_TEXTE CITÉ_
=====

À la fin des années 70, l’autonomie des établissements s’inscrit dans la recherche d’une démocratie plus participative où les acteurs prennent directement part aux décisions relatives à l’organisation de leur travail. Mais, avec le développement du courant ultra libéral et la crise économique, s’impose la logique de rendre plus efficaces et moins couteuses, les politiques publiques. Les systèmes éducatifs européens n’échapperont pas à cette logique. Dès lors, le modèle de gouvernance va se modifier et introduire la notion de performance.
Où en est-on aujourd’hui ? Qu’en pense le Sgen-CFDT ? Autonomie de quoi parle-t-on ? Au moment où les candidats à l’élection présidentielle en campagne utilisent le terme d’autonomie sans le définir exactement, rappelons celle que revendique le Sgen-CFDT.
Pour bien comprendre...
- Gouvernance et autonomie dans le système scolaire, l'enseignement supérieur et la recherche
- Nouvelles formes de gouvernance
- Participation des acteurs et co-construction des projets
- Place des usagers
- Que revendique la CFDT ?
PARLER DE GOUVERNANCE dans le système d’éducation, d’enseignement supérieur et de recherche, c’est s’intéresser à l’autonomie des écoles et des établissements.
Ce débat n’est pas neutre, les candidats à la présidentielle se prononçant soit pour élargir, soit pour limiter, voire pour supprimer l’autonomie. Or, nous savons que l’autonomie des établissements, telle que pensée par l’OCDE en particulier, visait une plus grande efficacité des politiques publiques tout en réduisant les dépenses dans un contexte de difficultés budgétaires, et donc de remise en cause d’un État providence.
Cette autonomie est-elle celle que la CFDT revendique ? Quelles sont ses conséquences sur les modes de gouvernance des établissements ? Où en sommes-nous aujourd’hui, et quelles évolutions propose la CFDT ?
Pour en savoir plus :
- Autonomie : de quoi parle-t-on ? Quelles sont les revendications du Sgen-CFDT ?
- Autonomie des établissements du second degré
État des lieux
Un premier degré sans autonomie
Dans le premier degré, les écoles (qui ne sont pas des établissements publics) n’ont juridiquement aucune autonomie : le directeur est soumis à la double tutelle de l’inspecteur de l’Éducation nationale (IEN) et du maire ; la commune étant propriétaire des locaux, elle en assume l’entretien et l’équipement.
Seule l’organisation des services des personnels est laissée à la charge du directeur, mais l’IEN peut la modifier. Quant au projet pédagogique, s’il est normalement construit par l’équipe et adopté en conseil d’école, l’institution, via l’IEN, garde jalousement le pouvoir de le valider.

=====

_DOCUMENTS FOURNIS_
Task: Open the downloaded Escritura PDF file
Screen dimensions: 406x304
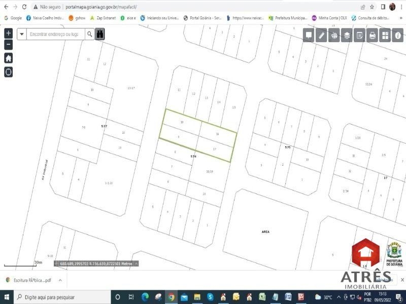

=====

_CONSIGNES DE TRAVAIL_
- 1) Répondez à ces questions sur le texte sur l'autonomie des établissements :
(a) Dans le premier degré, sous la tutelle de quelles deux autorités le directeur d'école est-il placé ?
(b) Qui est propriétaire des locaux des écoles ?
(c) Quel organisme est nommé à propos d'une autonomie des établissements pensée pour rendre les politiques publiques plus efficaces ?
- 2) Rédigez la suite du texte sur l'autonomie des établissements, à partir de sa dernière phrase.
Les données n'ont aucun rôle dans ce travail.

_RÉPONSES PAR CONSIGNE_
- 1)
(a) L'inspecteur de l'Éducation nationale (IEN) et le maire.
(b) La commune.
(c) L'OCDE.

- 2)
Le directeur d’école se retrouve donc entre le marteau et l’enclume.
Pour aller plus loin : Premier degré : École, l’autonomie impossible ?
La situation dans le second degré
Dans le second degré, les collèges et lycées sont des établissements publics locaux d’enseignement (EPLE). Ce statut, officialisé par le décret de 1985 issu des lois de décentralisation, a élargi les compétences du conseil d’administration que préside le chef d’établissement.
Celui- ci peut mettre en œuvre les politiques éducatives de l’État avec les moyens dont il dispose, dans le cadre d’un projet d’établissement et d’un contrat d’objectifs (élaboré par l’ensemble des acteurs, personnels, usagers, collectivités) qui doivent prendre en compte les réalités du territoire et du public scolaire pour mieux répondre aux directives nationales. Comme les écoles, les collèges et lycées ne recrutent pas leurs personnels et ne gèrent pas la masse salariale correspondante, missions qui incombent au recteur.
Pour aller plus loin : La gouvernance dans le second degré : enjeu crucial pour la réussite des élèves ?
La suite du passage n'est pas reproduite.